### Exercise description
Transcribe the entries exactly. Omit the pictures.

### Source material
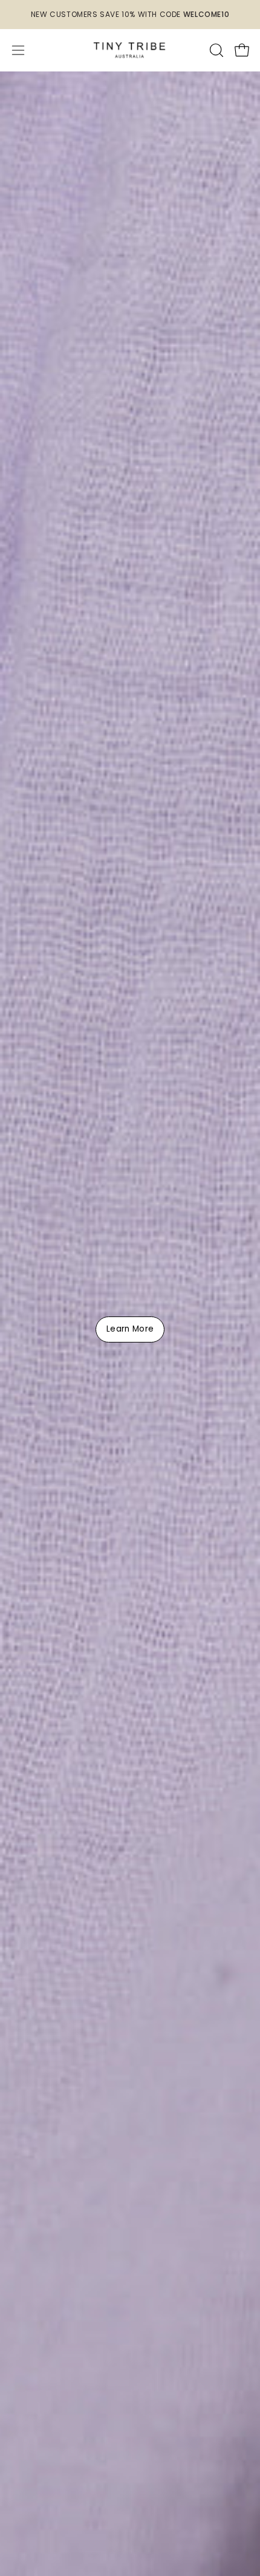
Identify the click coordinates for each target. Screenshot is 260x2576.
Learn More (130, 1329)
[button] (215, 50)
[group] (130, 14)
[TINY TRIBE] (130, 50)
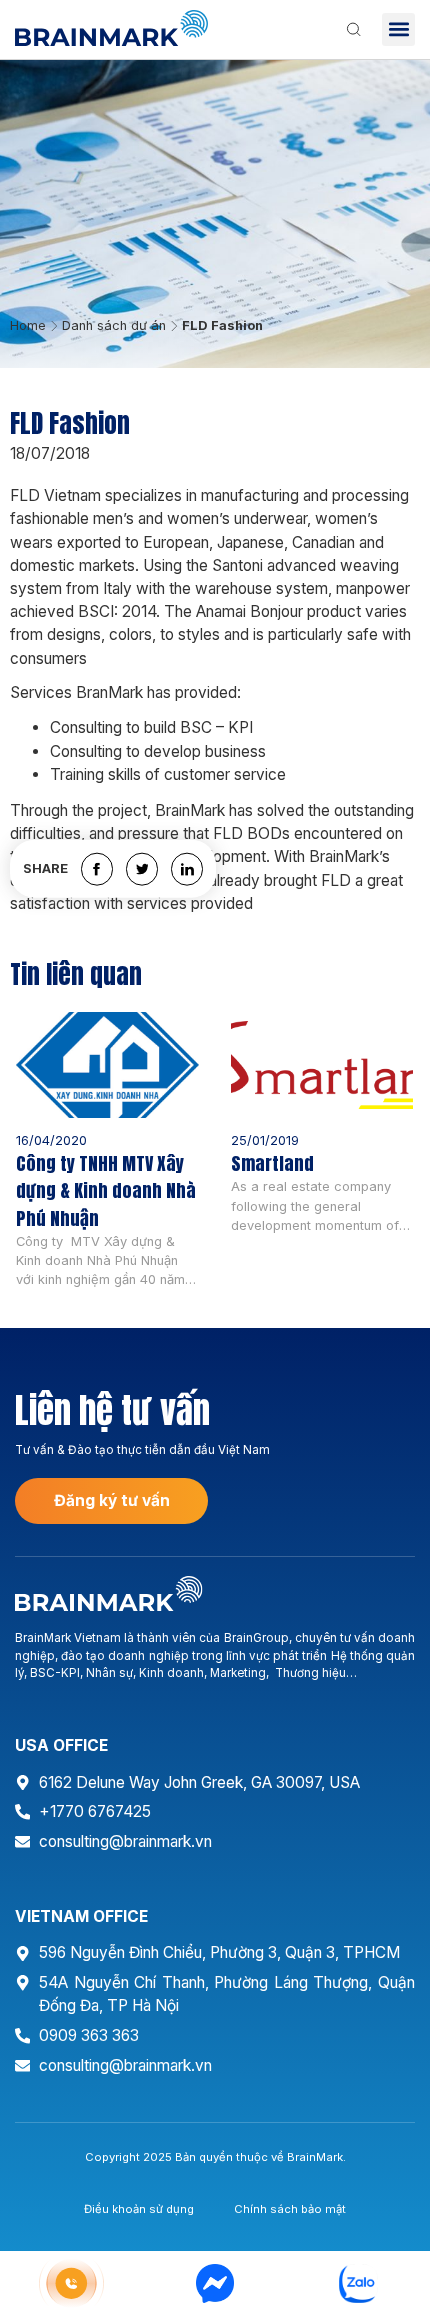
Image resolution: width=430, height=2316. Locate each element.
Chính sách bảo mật (290, 2209)
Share (45, 869)
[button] (398, 29)
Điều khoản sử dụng (139, 2209)
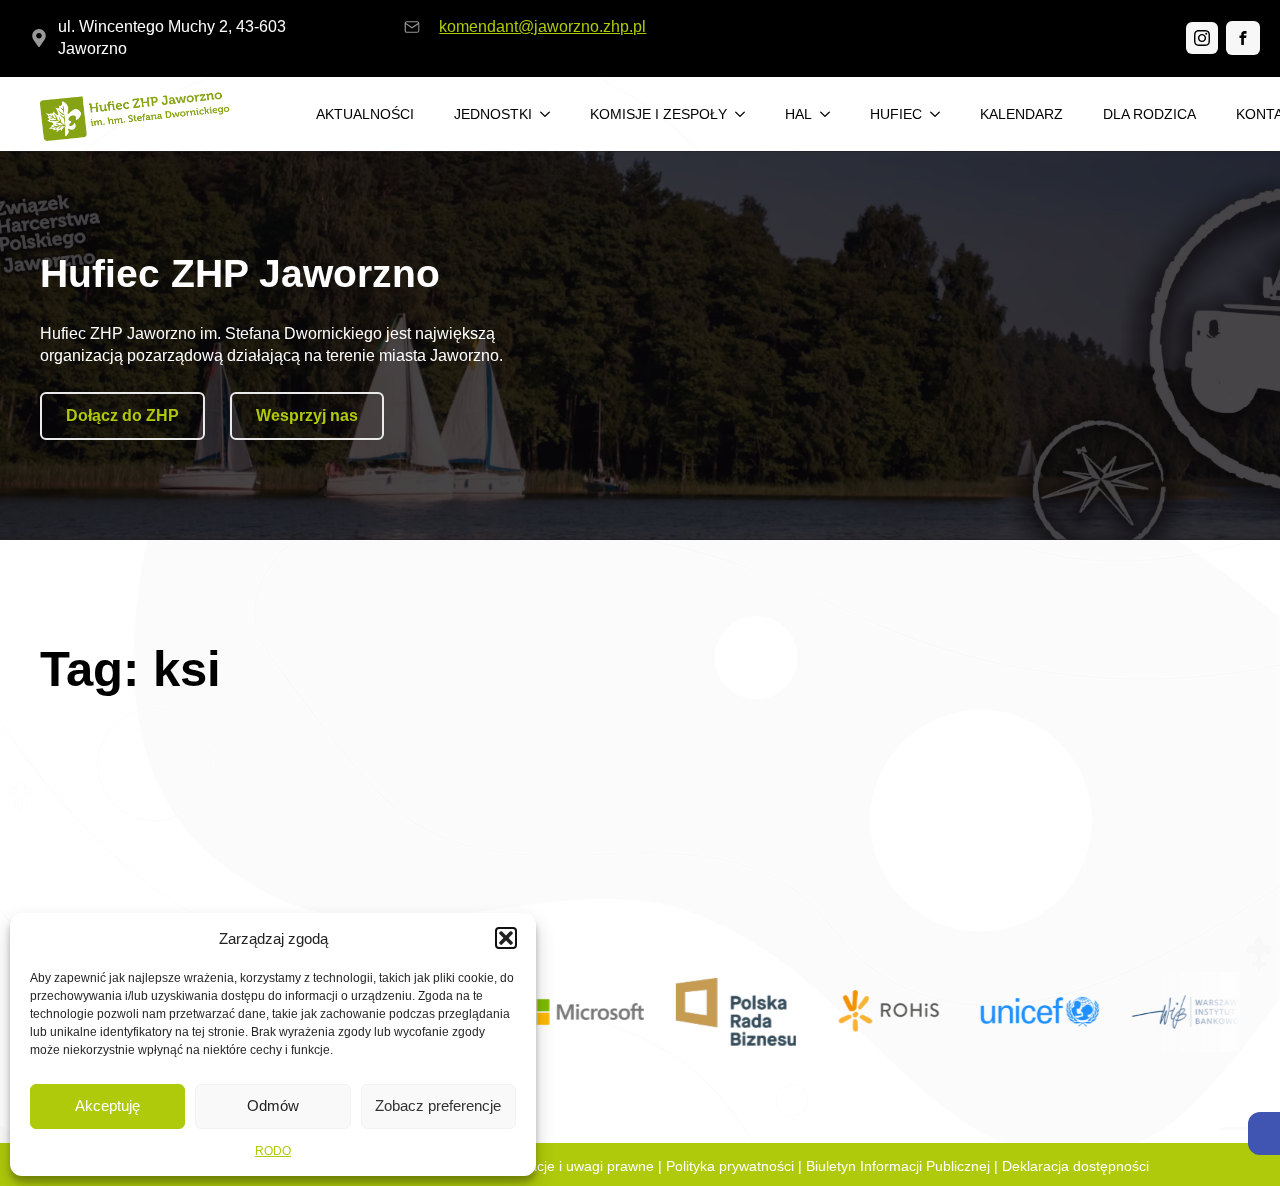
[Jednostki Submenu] (551, 114)
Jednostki (493, 114)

### Finished exercise
Identify the click coordinates for each target. Screenshot is 260x2576.
Learn More (130, 1329)
[button] (215, 50)
[group] (130, 14)
[TINY TRIBE] (130, 50)
Image resolution: width=430, height=2316. Locate each element.
Chính sách bảo mật (290, 2209)
Share (45, 869)
[button] (398, 29)
Điều khoản sử dụng (139, 2209)
[Jednostki Submenu] (551, 114)
Jednostki (493, 114)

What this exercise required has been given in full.